In Shankar's Principle of Quantum Mechanics, Section 10.1, part **The Direct Product Revisited** (he calls tensor products direct products), he attempts to show that a two-particle state space is the tensor product of two one-particle state spaces. He begins by letting $\Omega_1^{(1)}$ be an operator on the state space $\Bbb V_1$ of a particle in one dimension, whose nondegenerate eigenfunctions $\psi_{\omega_1}(x_1)$ form a complete basis, and similarly, letting $\psi_{\omega_2}(x_2)$ form a basis for the state space of a second particle. He then states that if a function $\psi(x_1,x_2)$ that represents an abstract vector $|\psi\rangle$ from the state space $\Bbb V_{1\otimes2}$ of a system consisting of both particles has $x_1$ fixed at some value $\bar x_1$, then $\psi$ becomes a function of $x_2$ alone and may be expanded as $$\psi(\bar x_1,x_2)=\sum_{\omega_2}C_{\omega_2}(\bar x_1)\psi_{\omega_2}(x_2)\tag{1}$$ where $$C_{\omega_2}(\bar x_1)=\sum_{\omega_1}C_{\omega_1\omega_2}\psi_{\omega_1}(\bar x_1)\tag{2}$$ Substituting Equation $(2)$ into Equation $(1)$ and dropping the bar on $\bar x_1$, he states that the resulting expansion $$\psi(x_1,x_2)=\sum_{\omega_1}\sum_{\omega_2}C_{\omega_1\omega_2}\psi_{\omega_1}(x_1)\psi_{\omega_2}(x_2)\tag{3}$$ imply that $\Bbb V_{1\otimes2}=\Bbb V_1\otimes\Bbb V_2$ for $\psi_{\omega_1}(x_1)\times\psi_{\omega_2}(x_2)$ is the same as the inner product between $|x_1\rangle\otimes|x_2\rangle$ ($|x_1\rangle$ and $|x_2\rangle$ are the position basis vectors of $\Bbb V_1$ and $\Bbb V_2$ respectively) and $|\omega_1\rangle\otimes|\omega_2\rangle$ ($|\omega_1\rangle$ and $|\omega_2\rangle$ are the basis eigenvectors of $\Omega_1$ on $\Bbb V_1$ and $\Omega_2$ on $\Bbb V_2$ respectively).

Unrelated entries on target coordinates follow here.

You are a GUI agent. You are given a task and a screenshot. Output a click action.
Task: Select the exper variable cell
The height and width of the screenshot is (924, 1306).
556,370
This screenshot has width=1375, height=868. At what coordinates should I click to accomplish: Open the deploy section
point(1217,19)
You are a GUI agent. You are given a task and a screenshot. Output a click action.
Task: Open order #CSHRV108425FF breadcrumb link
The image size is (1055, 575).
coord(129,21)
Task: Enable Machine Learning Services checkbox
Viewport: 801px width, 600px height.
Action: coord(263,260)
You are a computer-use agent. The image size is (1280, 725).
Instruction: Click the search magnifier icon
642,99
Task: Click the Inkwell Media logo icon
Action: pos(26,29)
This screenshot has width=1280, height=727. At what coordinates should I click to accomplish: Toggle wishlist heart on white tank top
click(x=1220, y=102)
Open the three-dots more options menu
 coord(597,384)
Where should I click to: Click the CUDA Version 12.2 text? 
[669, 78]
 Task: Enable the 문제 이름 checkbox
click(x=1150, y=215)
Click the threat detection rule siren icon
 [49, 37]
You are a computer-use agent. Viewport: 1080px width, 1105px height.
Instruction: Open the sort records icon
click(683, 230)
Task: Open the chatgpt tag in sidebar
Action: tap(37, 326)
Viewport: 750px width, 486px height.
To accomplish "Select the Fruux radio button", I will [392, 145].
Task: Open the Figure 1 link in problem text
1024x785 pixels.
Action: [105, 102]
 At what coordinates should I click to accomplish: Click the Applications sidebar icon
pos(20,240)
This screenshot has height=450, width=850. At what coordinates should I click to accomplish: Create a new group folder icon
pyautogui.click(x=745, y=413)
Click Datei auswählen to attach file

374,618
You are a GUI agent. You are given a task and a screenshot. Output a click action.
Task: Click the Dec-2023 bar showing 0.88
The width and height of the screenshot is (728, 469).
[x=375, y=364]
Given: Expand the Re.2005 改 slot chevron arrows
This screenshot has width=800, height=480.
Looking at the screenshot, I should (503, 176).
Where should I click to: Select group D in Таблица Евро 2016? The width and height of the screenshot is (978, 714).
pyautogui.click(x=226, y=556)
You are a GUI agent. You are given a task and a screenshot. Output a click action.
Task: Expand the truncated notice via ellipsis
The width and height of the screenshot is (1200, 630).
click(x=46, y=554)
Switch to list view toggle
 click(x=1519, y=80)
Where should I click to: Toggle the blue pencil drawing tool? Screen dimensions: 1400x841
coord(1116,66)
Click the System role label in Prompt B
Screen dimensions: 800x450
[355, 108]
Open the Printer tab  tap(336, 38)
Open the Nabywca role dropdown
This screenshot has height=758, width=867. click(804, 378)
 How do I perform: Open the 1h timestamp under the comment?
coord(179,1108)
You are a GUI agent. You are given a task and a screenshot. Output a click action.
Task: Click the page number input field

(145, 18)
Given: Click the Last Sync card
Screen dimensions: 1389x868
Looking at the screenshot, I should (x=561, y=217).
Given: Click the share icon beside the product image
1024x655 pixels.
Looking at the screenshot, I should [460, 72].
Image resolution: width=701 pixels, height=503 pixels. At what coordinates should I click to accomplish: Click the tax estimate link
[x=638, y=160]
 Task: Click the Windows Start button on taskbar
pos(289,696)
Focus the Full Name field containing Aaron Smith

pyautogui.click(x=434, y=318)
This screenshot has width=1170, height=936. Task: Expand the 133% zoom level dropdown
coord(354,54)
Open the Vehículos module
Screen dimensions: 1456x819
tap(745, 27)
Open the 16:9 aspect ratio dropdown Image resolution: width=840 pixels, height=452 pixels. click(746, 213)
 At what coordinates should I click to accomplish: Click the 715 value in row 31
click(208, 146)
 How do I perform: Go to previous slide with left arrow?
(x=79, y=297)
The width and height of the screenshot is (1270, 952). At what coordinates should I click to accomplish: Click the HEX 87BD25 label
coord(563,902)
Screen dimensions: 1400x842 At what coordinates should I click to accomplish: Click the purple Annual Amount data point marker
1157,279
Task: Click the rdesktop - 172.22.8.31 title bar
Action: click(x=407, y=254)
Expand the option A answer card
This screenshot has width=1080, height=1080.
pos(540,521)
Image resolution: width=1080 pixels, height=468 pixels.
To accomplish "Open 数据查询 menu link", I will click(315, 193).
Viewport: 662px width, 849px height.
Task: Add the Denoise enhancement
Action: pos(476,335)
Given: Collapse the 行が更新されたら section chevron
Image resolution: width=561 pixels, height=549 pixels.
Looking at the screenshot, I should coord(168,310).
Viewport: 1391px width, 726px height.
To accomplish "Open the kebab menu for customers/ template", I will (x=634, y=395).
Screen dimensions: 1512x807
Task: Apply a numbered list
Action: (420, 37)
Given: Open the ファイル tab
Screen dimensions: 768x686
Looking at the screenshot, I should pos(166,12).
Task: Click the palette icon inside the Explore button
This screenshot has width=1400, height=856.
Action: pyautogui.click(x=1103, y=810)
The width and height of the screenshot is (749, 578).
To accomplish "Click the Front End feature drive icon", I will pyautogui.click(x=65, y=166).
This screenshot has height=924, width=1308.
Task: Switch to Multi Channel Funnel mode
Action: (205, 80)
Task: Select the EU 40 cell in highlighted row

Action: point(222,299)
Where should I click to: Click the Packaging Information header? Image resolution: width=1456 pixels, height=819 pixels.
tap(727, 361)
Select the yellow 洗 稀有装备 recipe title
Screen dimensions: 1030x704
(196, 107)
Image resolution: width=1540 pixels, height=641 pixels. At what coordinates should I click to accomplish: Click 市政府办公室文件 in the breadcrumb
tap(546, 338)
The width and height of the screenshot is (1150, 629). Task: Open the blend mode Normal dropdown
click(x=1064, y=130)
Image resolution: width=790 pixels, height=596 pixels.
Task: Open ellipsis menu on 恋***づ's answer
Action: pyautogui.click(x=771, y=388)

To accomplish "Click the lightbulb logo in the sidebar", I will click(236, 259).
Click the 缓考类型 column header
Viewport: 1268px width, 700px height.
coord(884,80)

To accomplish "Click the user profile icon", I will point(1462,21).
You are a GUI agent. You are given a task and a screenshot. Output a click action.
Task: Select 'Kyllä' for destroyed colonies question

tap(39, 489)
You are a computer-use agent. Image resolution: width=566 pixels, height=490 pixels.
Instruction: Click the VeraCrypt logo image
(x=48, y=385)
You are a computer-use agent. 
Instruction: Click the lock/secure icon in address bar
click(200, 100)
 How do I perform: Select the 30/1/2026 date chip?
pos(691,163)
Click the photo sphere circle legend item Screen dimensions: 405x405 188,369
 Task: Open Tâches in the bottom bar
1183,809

**Question**: How does Equation $(1)$ follow from fixing $x_1$ in $\psi(x_1,x_2)$ as $\bar x_1$? Using the simultaneous eigenbasis $|\omega_1\omega_2\rangle$ of the operators $\Omega_1$ and $\Omega_2$ on $\Bbb V_{1\otimes2}$, $$\psi(\bar x_1,x_2)=\langle\bar x_1x_2|\psi\rangle=\sum_{\omega_1}\sum_{\omega_2}\langle\omega_1\omega_2|\psi\rangle\langle\bar x_1x_2|\omega_1\omega_2\rangle=\sum_{\omega_1}\sum_{\omega_2}\langle\omega_1\omega_2|\psi\rangle\psi_{\omega_1\omega_2}(\bar x_1,x_2).\tag{4}$$If the author intends $C_{\omega_1\omega_2}$ to mean $\langle\omega_1\omega_2|\psi\rangle$, what is the reason (besides the tensor product since he is trying to show that $\Bbb V_{1\otimes2}=\Bbb V_1\otimes\Bbb V_2$) for $\psi_{\omega_1\omega_2}(\bar x_1,x_2)=\psi_{\omega_1}(\bar x_1)\psi_{\omega_2}(x_2)$?